Rose Update: This little girl, who has always been right by my side everywhere we go, is becoming so brave and starting to break away from me little bits at a time when we go out. It is both amazing and a little sad. I love to see her go sit with her friends or dance with a group of kids at the library, and it is so sweet to see her glance over at me every few minutes to make sure I’m still there. I also love to see the proud look on her face when she does something new or exciting. I really think having a brother who is fearless is helping her overcome some of her anxieties. Also, we met William Joyce! We love to read books, and he wrote some of our favorites. We were actually downtown for an even honoring him when our car was destroyed by hail, but it was worth it. He was so kind and said over and over how adorable Rose was (he probably says that about all the kids he meets, but still…). Rose is still really into choosing her own outfits. Those are a couple of my favorites pictured above. She threw a fit when I wouldn’t let her leave the house in the snowman pajamas, but it was over 100 degrees outside. I am trying so hard to let her express herself and wear whatever she wants, but it is truly hard for me. Today she wore a swimsuit top over a romper and attempted to wear tights over that, but again it was too hot. She settled for santa socks with her sandals. I’m having a hard time finding a balance between giving her freedom to choose and build confidence, and teaching her what is appropriate. She’s only two, so I guess I’ve got plenty of time. She is hilarious, too. A few days ago when I dressed her she looked down at her clothes and said “Mommy, this not looks cool.” What??? How does she even know what that means? I also caught her trying to sneak some sugary popcorn after I’d already told her not to eat any and she said, “No, no, no. You not need to worry. I ok, mommy.” I laughed and turned around. A few minutes later she asked me to pretend I was sleeping and I did (but I didn’t close my eyes all the way) and she tried to sneak some of it again! She is a little toot. I love this age. It is most definitely hard, but it is so silly and fun at the same time.

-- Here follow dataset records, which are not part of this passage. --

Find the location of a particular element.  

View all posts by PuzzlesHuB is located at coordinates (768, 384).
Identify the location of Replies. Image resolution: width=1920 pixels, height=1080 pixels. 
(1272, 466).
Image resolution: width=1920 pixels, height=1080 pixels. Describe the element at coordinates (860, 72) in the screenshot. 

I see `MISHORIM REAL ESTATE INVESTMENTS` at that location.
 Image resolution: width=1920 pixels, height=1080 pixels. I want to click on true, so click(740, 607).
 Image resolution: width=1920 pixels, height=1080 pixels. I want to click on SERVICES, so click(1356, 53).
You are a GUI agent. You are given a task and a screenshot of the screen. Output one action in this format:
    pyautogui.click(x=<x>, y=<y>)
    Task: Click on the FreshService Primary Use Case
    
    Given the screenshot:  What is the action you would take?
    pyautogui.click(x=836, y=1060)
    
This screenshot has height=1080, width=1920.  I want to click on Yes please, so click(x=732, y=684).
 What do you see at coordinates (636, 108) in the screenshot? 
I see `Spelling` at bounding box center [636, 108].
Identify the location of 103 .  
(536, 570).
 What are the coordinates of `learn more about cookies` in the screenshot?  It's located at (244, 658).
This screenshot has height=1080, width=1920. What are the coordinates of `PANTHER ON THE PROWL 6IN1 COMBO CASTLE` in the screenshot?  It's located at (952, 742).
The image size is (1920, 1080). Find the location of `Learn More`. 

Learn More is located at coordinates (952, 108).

Oliver update: Not a lot has changed since my last update. He is still chubby and so, so sweet. And he still isn’t a good eater or sleeper. Why does teething exist??? He has recently started copying sounds we make. Last week Ryan and I both had cold and were coughing a lot…every time he heard it, he’d start doing a cute little fake cough and giggling. He’s also been way more clingy lately than he usually is. He normally is perfectly happy playing by himself, but not the last few days. He wants to be in my arms all the time, and the second I put him down he cries. I’m blaming teething for this, too. He also bites now. The biggest problem with this (other than the pain…those tiny teeth HURT.), is that when we tell him to stop, he laughs so hard. It doesn’t matter how firm our voices are or how serious our faces look, he just smiles his big, sweet smile and laughs. And then, of course, we laugh. This is not good. We are also debating on whether or not to cut his hair. His little curls are the cutest, but they are getting a little long and unmanageable. If we do end up giving him a trim, I may need some emotional support…and some tissues.